→ What you will do
Return the records in full, exactly as given.

→ Provided data
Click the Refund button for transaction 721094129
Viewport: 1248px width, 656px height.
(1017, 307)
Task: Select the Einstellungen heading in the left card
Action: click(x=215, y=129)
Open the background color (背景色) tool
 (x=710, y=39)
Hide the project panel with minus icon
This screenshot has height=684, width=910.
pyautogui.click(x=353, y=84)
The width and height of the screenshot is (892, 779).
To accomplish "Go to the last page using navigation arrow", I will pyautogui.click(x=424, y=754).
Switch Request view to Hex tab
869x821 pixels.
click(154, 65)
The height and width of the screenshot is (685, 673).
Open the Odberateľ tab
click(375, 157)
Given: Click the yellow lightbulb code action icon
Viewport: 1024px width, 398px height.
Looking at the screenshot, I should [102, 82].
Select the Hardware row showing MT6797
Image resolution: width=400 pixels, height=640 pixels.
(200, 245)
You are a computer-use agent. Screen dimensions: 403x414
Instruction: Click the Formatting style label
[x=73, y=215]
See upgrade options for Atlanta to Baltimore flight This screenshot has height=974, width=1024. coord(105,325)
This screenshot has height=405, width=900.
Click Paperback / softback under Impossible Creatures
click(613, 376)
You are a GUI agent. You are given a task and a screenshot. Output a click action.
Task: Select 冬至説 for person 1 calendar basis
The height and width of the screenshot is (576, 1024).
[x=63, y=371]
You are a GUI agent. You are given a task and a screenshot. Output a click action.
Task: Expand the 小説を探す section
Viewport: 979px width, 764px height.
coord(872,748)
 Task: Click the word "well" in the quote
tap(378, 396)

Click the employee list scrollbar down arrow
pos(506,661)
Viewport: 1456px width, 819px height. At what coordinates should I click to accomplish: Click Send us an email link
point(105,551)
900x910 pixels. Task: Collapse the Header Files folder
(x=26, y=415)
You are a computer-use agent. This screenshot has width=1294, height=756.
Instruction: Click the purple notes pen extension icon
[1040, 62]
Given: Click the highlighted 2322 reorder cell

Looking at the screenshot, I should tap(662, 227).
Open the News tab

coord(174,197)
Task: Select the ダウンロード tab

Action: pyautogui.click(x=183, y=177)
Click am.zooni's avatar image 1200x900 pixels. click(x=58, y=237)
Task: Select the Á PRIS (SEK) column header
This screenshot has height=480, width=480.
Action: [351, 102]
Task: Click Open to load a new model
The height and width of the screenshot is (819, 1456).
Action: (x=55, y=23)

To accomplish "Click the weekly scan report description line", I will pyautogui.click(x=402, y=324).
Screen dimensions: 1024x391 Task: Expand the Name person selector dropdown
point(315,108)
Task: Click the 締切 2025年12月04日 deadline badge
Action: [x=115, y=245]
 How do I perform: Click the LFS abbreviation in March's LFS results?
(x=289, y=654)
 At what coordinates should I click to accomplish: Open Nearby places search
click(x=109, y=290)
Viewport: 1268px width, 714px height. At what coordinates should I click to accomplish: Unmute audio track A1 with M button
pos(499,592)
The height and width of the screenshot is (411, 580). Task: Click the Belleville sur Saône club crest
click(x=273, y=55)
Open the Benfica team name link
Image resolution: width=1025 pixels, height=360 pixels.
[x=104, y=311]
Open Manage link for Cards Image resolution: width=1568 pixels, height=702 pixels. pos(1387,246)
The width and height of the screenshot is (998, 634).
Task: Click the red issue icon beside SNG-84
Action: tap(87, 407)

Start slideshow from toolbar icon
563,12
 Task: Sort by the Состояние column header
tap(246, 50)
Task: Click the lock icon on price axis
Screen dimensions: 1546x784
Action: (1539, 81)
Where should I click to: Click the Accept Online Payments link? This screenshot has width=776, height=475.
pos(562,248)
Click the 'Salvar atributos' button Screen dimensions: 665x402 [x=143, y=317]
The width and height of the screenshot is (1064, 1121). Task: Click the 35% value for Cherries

→ Solved problem
Click the Refund button for transaction 721094129
Viewport: 1248px width, 656px height.
(1017, 307)
Task: Select the Einstellungen heading in the left card
Action: click(x=215, y=129)
Open the background color (背景色) tool
 (x=710, y=39)
Hide the project panel with minus icon
This screenshot has height=684, width=910.
pyautogui.click(x=353, y=84)
The width and height of the screenshot is (892, 779).
To accomplish "Go to the last page using navigation arrow", I will pyautogui.click(x=424, y=754).
Switch Request view to Hex tab
869x821 pixels.
click(154, 65)
The height and width of the screenshot is (685, 673).
Open the Odberateľ tab
click(375, 157)
Given: Click the yellow lightbulb code action icon
Viewport: 1024px width, 398px height.
Looking at the screenshot, I should [102, 82].
Select the Hardware row showing MT6797
Image resolution: width=400 pixels, height=640 pixels.
(200, 245)
You are a computer-use agent. Screen dimensions: 403x414
Instruction: Click the Formatting style label
[x=73, y=215]
See upgrade options for Atlanta to Baltimore flight This screenshot has height=974, width=1024. coord(105,325)
This screenshot has height=405, width=900.
Click Paperback / softback under Impossible Creatures
click(613, 376)
You are a GUI agent. You are given a task and a screenshot. Output a click action.
Task: Select 冬至説 for person 1 calendar basis
The height and width of the screenshot is (576, 1024).
[x=63, y=371]
You are a GUI agent. You are given a task and a screenshot. Output a click action.
Task: Expand the 小説を探す section
Viewport: 979px width, 764px height.
coord(872,748)
 Task: Click the word "well" in the quote
tap(378, 396)

Click the employee list scrollbar down arrow
pos(506,661)
Viewport: 1456px width, 819px height. At what coordinates should I click to accomplish: Click Send us an email link
point(105,551)
900x910 pixels. Task: Collapse the Header Files folder
(x=26, y=415)
You are a computer-use agent. This screenshot has width=1294, height=756.
Instruction: Click the purple notes pen extension icon
[1040, 62]
Given: Click the highlighted 2322 reorder cell

Looking at the screenshot, I should tap(662, 227).
Open the News tab

coord(174,197)
Task: Select the ダウンロード tab

Action: pyautogui.click(x=183, y=177)
Click am.zooni's avatar image 1200x900 pixels. click(x=58, y=237)
Task: Select the Á PRIS (SEK) column header
This screenshot has height=480, width=480.
Action: [351, 102]
Task: Click Open to load a new model
The height and width of the screenshot is (819, 1456).
Action: (x=55, y=23)

To accomplish "Click the weekly scan report description line", I will pyautogui.click(x=402, y=324).
Screen dimensions: 1024x391 Task: Expand the Name person selector dropdown
point(315,108)
Task: Click the 締切 2025年12月04日 deadline badge
Action: [x=115, y=245]
 How do I perform: Click the LFS abbreviation in March's LFS results?
(x=289, y=654)
 At what coordinates should I click to accomplish: Open Nearby places search
click(x=109, y=290)
Viewport: 1268px width, 714px height. At what coordinates should I click to accomplish: Unmute audio track A1 with M button
pos(499,592)
The height and width of the screenshot is (411, 580). Task: Click the Belleville sur Saône club crest
click(x=273, y=55)
Open the Benfica team name link
Image resolution: width=1025 pixels, height=360 pixels.
[x=104, y=311]
Open Manage link for Cards Image resolution: width=1568 pixels, height=702 pixels. pos(1387,246)
The width and height of the screenshot is (998, 634).
Task: Click the red issue icon beside SNG-84
Action: tap(87, 407)

Start slideshow from toolbar icon
563,12
 Task: Sort by the Состояние column header
tap(246, 50)
Task: Click the lock icon on price axis
Screen dimensions: 1546x784
Action: (1539, 81)
Where should I click to: Click the Accept Online Payments link? This screenshot has width=776, height=475.
pos(562,248)
Click the 'Salvar atributos' button Screen dimensions: 665x402 [x=143, y=317]
The width and height of the screenshot is (1064, 1121). Task: Click the 35% value for Cherries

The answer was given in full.